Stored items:
Segment Open
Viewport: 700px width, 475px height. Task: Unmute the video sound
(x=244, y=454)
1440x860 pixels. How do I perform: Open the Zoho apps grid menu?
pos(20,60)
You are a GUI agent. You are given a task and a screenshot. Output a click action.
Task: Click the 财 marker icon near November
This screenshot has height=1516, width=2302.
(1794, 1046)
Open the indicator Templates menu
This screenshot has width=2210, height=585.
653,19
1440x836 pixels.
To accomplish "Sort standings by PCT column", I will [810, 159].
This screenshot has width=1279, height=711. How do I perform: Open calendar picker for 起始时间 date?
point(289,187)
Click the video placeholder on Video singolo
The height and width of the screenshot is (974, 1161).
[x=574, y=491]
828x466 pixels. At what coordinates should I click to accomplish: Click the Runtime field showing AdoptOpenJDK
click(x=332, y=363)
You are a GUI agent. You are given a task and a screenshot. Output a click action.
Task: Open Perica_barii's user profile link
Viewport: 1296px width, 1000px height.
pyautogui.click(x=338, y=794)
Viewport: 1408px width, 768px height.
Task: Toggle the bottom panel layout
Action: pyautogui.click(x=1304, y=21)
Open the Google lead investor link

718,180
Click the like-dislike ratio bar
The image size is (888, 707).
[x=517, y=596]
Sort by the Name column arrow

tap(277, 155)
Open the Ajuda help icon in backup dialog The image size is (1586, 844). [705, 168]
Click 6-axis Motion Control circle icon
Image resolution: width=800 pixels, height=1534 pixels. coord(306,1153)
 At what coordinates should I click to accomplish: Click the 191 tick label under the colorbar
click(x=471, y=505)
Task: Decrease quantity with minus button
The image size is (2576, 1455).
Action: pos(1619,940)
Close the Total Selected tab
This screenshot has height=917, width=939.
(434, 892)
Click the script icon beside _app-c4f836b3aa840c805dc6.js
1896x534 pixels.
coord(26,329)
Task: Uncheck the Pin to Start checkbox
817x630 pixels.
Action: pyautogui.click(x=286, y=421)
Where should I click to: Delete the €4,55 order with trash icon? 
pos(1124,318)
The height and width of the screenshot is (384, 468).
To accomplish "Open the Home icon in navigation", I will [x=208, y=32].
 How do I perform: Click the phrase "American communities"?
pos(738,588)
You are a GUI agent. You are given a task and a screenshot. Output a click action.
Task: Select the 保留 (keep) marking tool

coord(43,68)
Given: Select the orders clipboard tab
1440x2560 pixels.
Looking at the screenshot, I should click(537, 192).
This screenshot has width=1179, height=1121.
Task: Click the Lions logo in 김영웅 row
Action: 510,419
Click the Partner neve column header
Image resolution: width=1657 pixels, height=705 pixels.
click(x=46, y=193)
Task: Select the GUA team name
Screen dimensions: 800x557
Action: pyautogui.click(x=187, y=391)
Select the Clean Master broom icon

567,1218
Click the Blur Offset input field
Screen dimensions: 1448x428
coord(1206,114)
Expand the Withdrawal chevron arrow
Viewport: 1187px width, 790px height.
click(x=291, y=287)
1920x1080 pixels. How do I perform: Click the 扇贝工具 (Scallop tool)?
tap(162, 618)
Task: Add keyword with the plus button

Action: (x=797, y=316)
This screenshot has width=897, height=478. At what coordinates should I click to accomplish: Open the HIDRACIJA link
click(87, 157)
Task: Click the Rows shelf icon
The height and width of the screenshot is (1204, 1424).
Segment Closed
### WORK INSTRUCTION
Repeat verbatim the opening run of entries, ending with the line that contains "Task: Click the 财 marker icon near November".

### TASK RESULT
Viewport: 700px width, 475px height. Task: Unmute the video sound
(x=244, y=454)
1440x860 pixels. How do I perform: Open the Zoho apps grid menu?
pos(20,60)
You are a GUI agent. You are given a task and a screenshot. Output a click action.
Task: Click the 财 marker icon near November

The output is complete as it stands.